コーヒータイム -Learning Optimism-

本を読むということは、これまで自分のなかになかったものを取りこみ、育ててゆくこと。多読乱読、英語書や中国語書もときどき。

潜行 -地下アイドルの人に言えない生活 (姫乃たま著)

最初に姫乃たまという名前に触れたときのことは、覚えていない。私はアイドルにあまり興味がない方で、AKB48全盛時代でさえ神7の名前をすべて言えなかったほどだ。その私が地下アイドルに興味を持ちはじめたのは、ひとえに姫乃たまに興味をもったからだと思う。

なんていうか、姫乃たまは「高校時代の友達にいそうな」女の子だ。彼女の文章を初めてちゃんと読んだのは、ネットニュースで目に触れた「姫乃たまの耳の痛い話」だった。この本でも同じだ。そこで描写されていた地下アイドルの女の子達は、アイドルというキラキラしたイメージとはかけ離れた、隣の女の子という印象だった。少し長いけれど、私がその中で最も印象に残った文章を引用する。第17回だ。

グラビア撮影は彼女の得意な仕事でしたが、ソロでの撮影が当たり前だったのに、その頃にはほかの女の子と抱き合わせの撮影が増えていました。さらにセンターだった立ち位置が、横になり、後ろの列になり、後ろの列の端っこになり……。以前の自分と同じポジションに立っている後輩を見つめる彼女に、カメラマンのアシスタントは「そこの白いビキニの子」と呼んだそうです。「いま思い出してもヒヤッとするよ。アシスタントは若い男の子で、人気があった頃のあの子を知らなかったんだよね」とカメラマンは言います。彼女の心の糸が切れた瞬間でした。誰もが憧れるアイドルだった彼女が、名前すら呼ばれない「白い水着の子」になったのです。

彼女達のアイドル生命の一コマを切り出した姫乃たまの文章は、マウンティングもせず自己卑下もせず、同じ目線から地下アイドルの喜怒哀楽を表現していた。それがひどく印象的で、姫乃たまの文章に目を通すようになった。

「耳の痛い話」は、この本にも一部取り上げられている。

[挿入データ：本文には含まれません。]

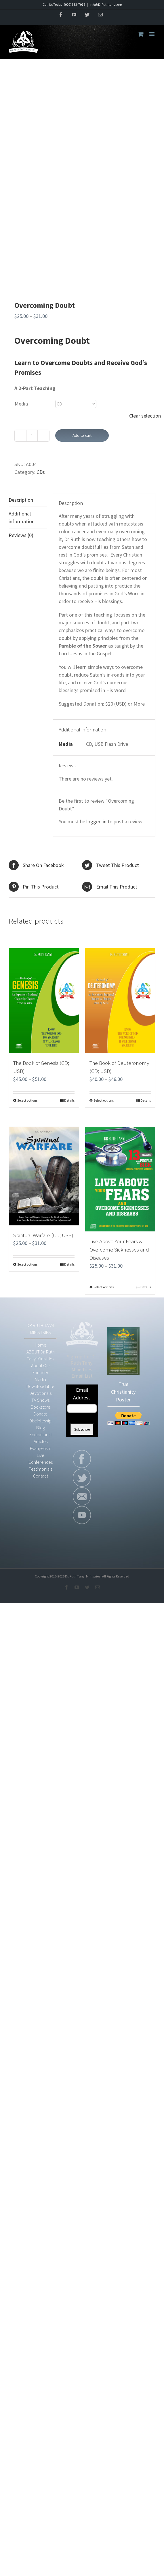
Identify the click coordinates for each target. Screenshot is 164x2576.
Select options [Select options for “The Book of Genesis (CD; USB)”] (27, 1100)
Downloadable (40, 1386)
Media (21, 403)
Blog (40, 1427)
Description (21, 500)
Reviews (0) (21, 535)
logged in (96, 821)
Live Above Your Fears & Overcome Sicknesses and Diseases (119, 1249)
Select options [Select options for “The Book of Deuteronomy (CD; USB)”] (104, 1100)
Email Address (82, 1394)
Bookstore (40, 1407)
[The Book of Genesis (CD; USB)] (44, 1000)
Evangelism (40, 1448)
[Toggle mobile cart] (141, 34)
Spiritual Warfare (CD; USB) (43, 1235)
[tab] (28, 500)
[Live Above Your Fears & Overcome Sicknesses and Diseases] (120, 1179)
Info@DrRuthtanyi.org (105, 4)
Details (69, 1100)
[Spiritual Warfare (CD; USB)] (44, 1176)
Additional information (22, 517)
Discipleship (40, 1421)
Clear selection (145, 415)
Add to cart (82, 435)
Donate (40, 1414)
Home (40, 1345)
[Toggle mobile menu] (152, 34)
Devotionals (40, 1393)
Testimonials (40, 1469)
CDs (41, 472)
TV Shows (40, 1400)
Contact (40, 1476)
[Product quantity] (32, 435)
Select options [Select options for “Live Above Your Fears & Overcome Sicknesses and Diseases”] (104, 1287)
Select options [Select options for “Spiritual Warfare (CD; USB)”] (27, 1264)
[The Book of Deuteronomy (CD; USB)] (120, 1000)
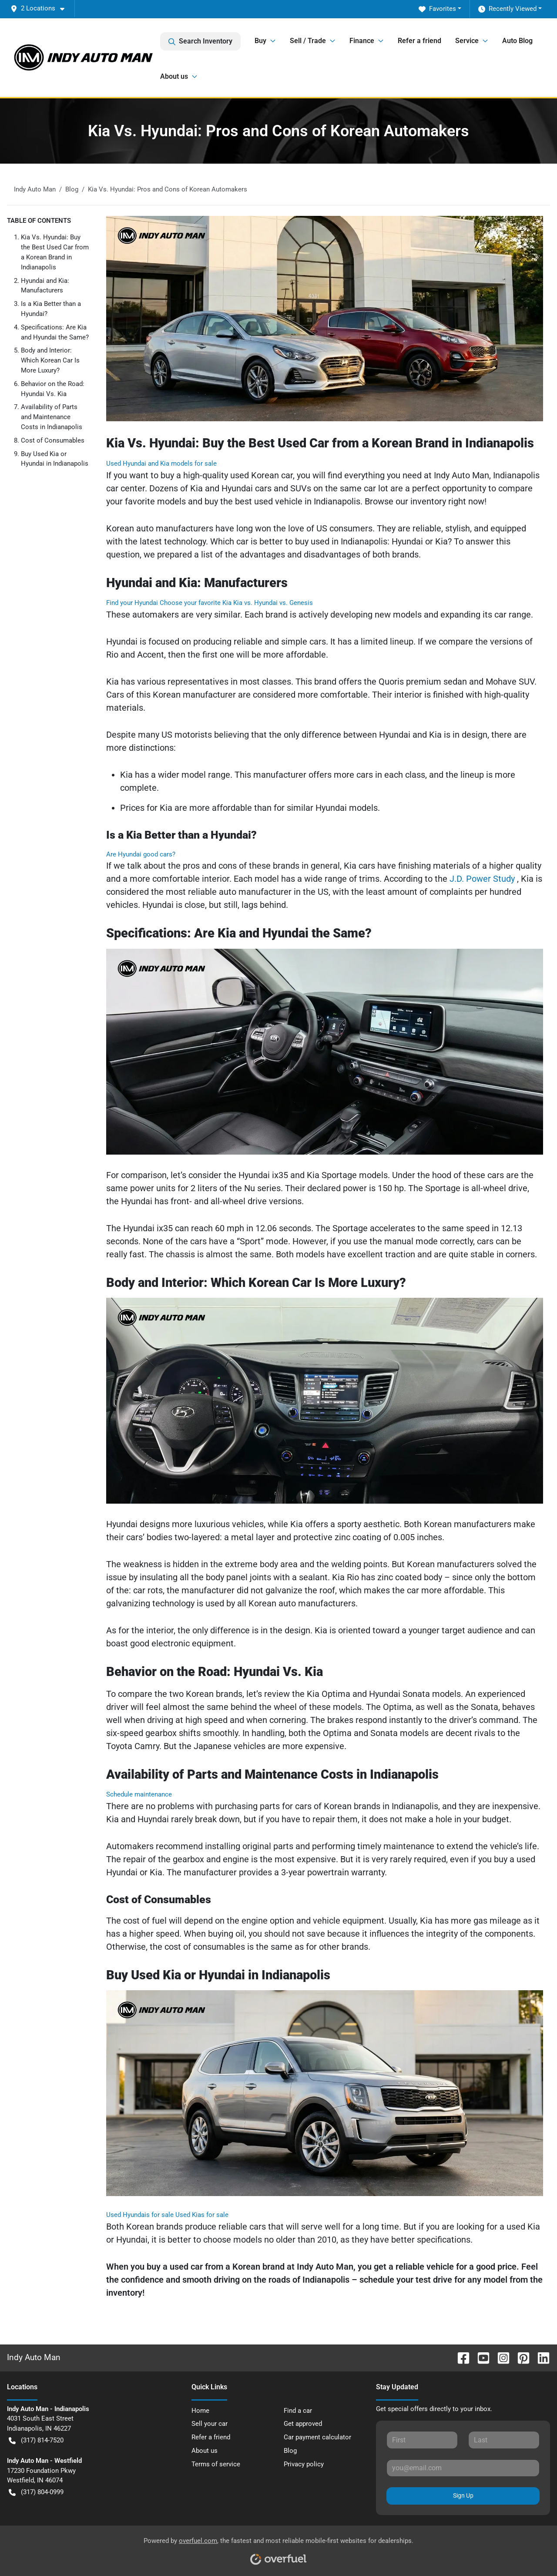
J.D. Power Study (483, 878)
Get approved (303, 2424)
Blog (290, 2451)
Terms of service (215, 2464)
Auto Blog (517, 41)
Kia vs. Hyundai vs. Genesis (273, 603)
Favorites (437, 9)
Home (200, 2411)
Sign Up (463, 2495)
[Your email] (463, 2468)
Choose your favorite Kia (196, 603)
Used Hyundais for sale (140, 2215)
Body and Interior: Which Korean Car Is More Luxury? (50, 360)
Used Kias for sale (201, 2215)
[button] (41, 8)
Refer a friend (419, 41)
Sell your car (209, 2424)
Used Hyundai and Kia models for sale (161, 463)
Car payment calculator (317, 2437)
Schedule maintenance (139, 1794)
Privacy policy (304, 2464)
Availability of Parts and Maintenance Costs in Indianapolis (51, 417)
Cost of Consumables (52, 440)
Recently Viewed (507, 9)
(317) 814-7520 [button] (36, 2440)
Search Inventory (200, 41)
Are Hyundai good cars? (140, 854)
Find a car (298, 2411)
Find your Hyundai (133, 603)
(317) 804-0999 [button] (36, 2492)
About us (204, 2451)
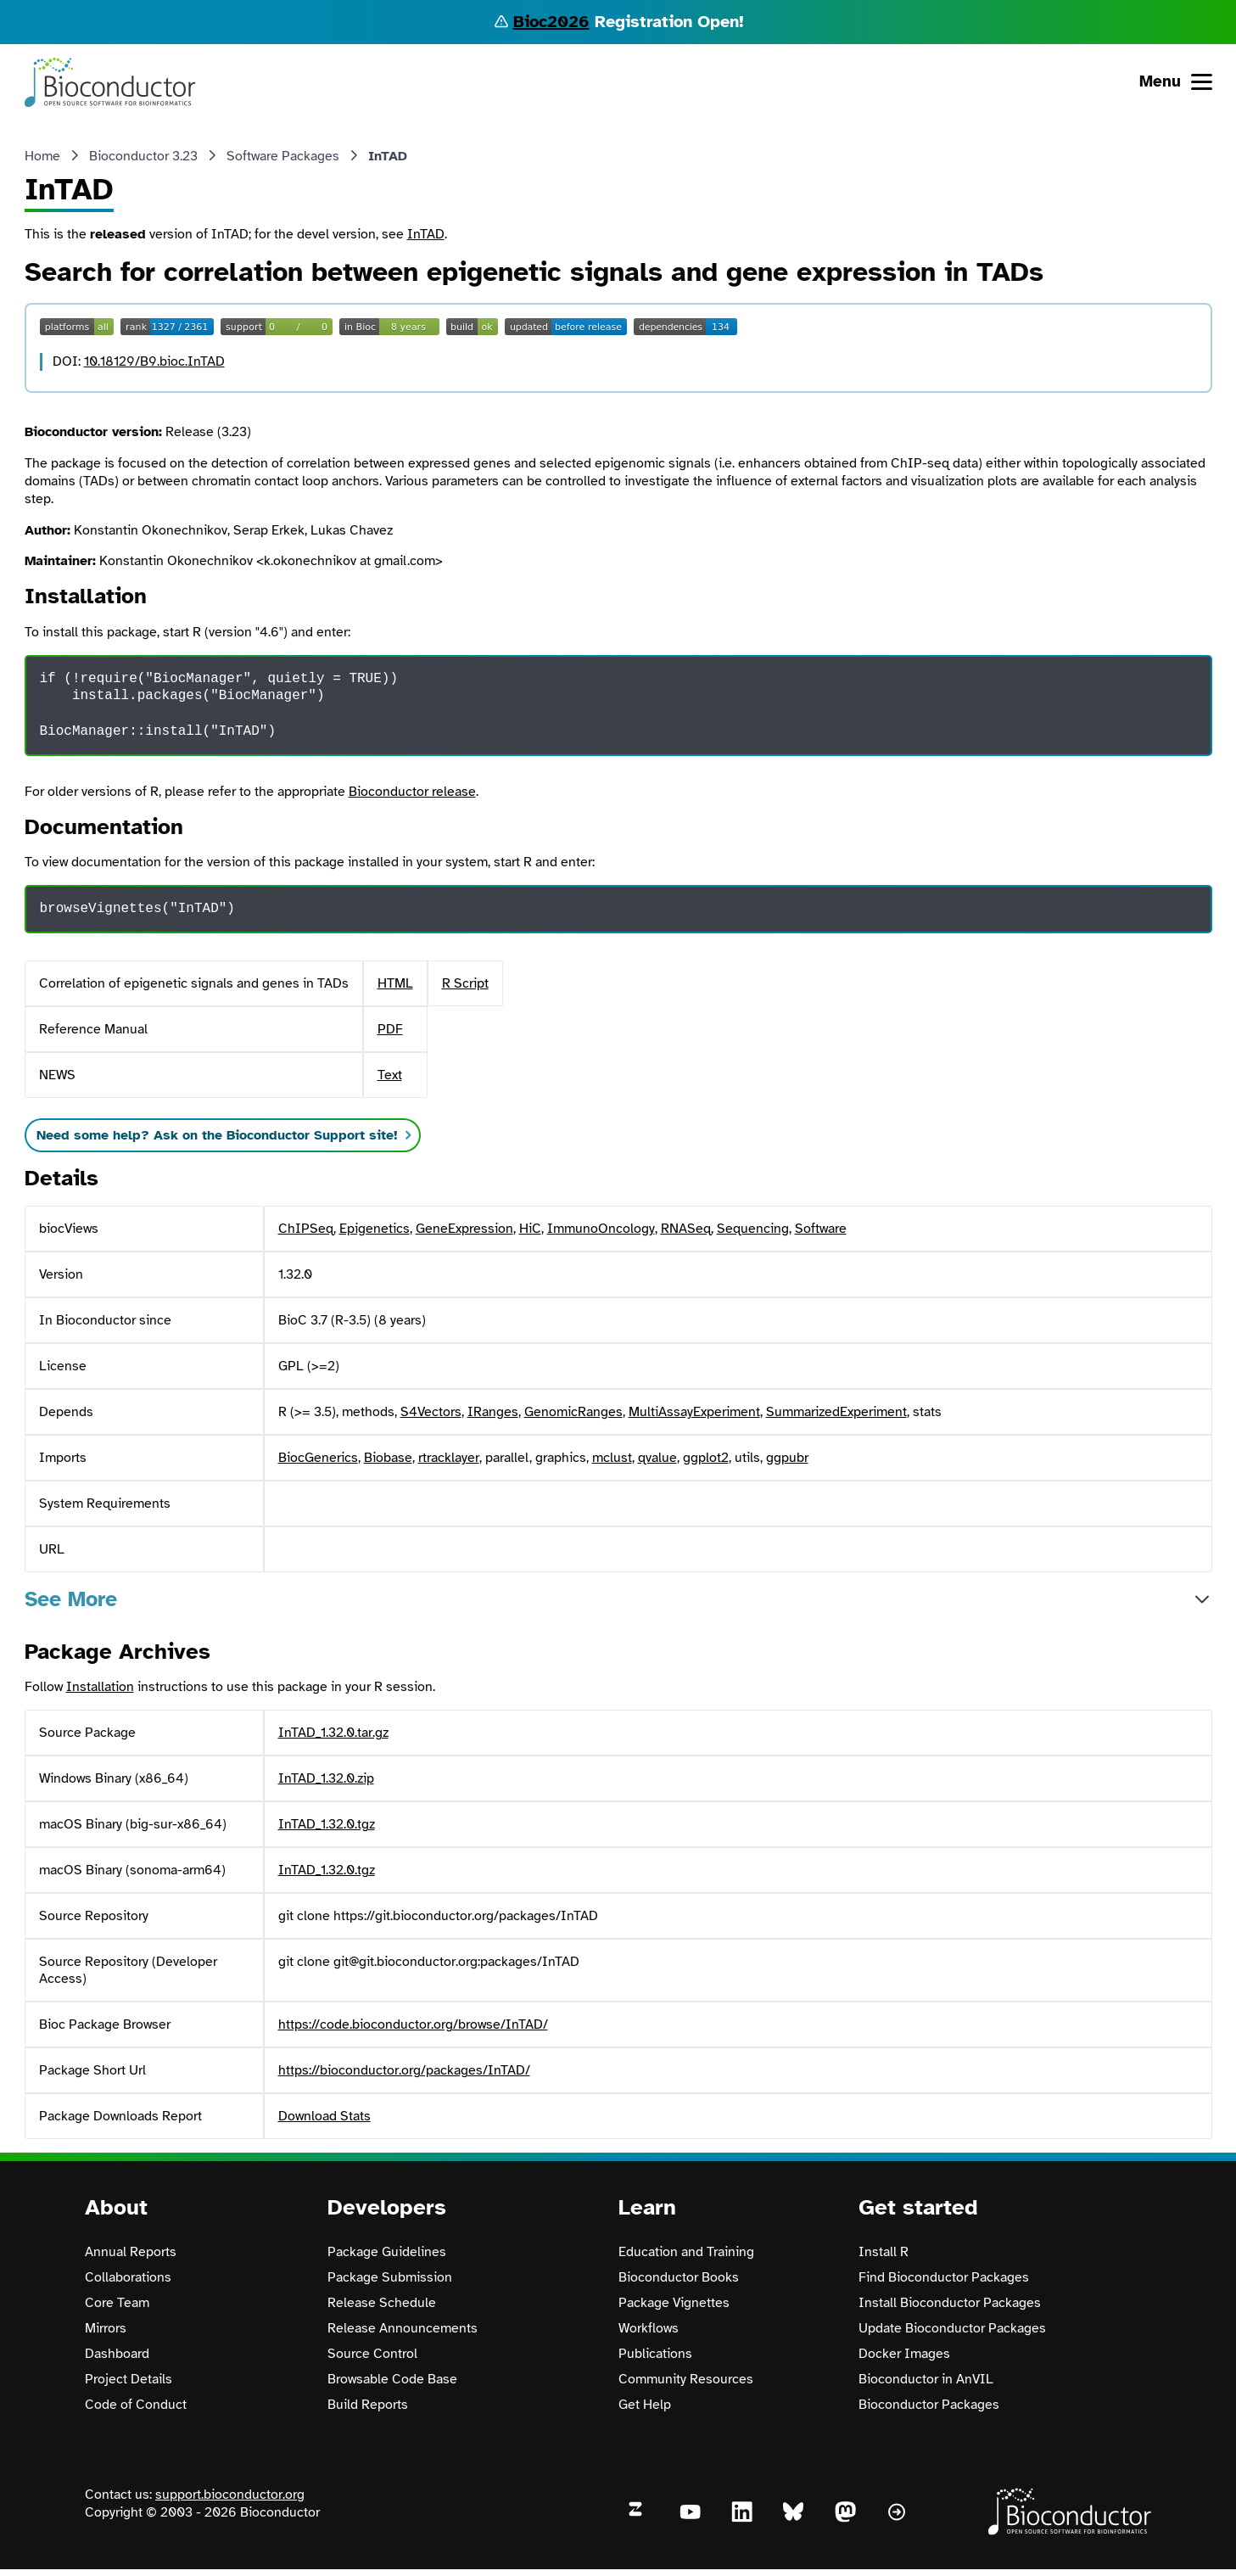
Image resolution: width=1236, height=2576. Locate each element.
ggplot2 (706, 1457)
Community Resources (685, 2379)
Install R (883, 2251)
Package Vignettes (674, 2302)
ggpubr (787, 1457)
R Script (465, 983)
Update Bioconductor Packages (952, 2328)
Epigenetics (374, 1228)
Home (42, 156)
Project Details (128, 2379)
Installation (100, 1686)
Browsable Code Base (392, 2379)
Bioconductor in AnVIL (925, 2379)
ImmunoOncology (601, 1228)
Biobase (388, 1457)
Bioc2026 (551, 21)
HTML (395, 983)
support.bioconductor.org (230, 2494)
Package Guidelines (386, 2251)
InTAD (426, 234)
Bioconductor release (412, 791)
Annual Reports (130, 2251)
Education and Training (686, 2251)
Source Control (372, 2353)
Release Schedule (381, 2302)
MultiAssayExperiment (694, 1411)
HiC (530, 1228)
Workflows (648, 2328)
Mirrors (105, 2328)
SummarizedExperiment (836, 1411)
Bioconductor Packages (928, 2404)
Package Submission (389, 2277)
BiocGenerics (318, 1457)
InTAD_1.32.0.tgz (326, 1824)
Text (390, 1075)
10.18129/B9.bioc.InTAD (154, 361)
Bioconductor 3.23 (143, 156)
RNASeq (686, 1228)
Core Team (117, 2302)
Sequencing (753, 1228)
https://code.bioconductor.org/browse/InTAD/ (413, 2024)
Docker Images (904, 2353)
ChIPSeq (305, 1228)
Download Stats (324, 2116)
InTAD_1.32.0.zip (326, 1778)
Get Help (644, 2404)
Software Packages (283, 156)
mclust (612, 1457)
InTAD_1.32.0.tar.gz (333, 1732)
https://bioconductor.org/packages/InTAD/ (404, 2070)
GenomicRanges (573, 1411)
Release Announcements (402, 2328)
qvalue (657, 1457)
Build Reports (367, 2404)
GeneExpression (464, 1228)
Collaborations (128, 2277)
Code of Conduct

いきなり枕営業から始まって、破れたパンストを3万円で売る、元トップアイドルが人気凋落して名前さえ覚えてもらえなくなる、パパ活を始める…と、超えられない壁のように立ちはだかる現実を、姫乃たまは丁寧に文章に起こしている。アイドルシーンでの人気発生と人気凋落を、姫乃たまはみつめながら文章におこしてゆく。まるで友達が語りかけてくるような、そんな不思議な魅力にさせられる一冊。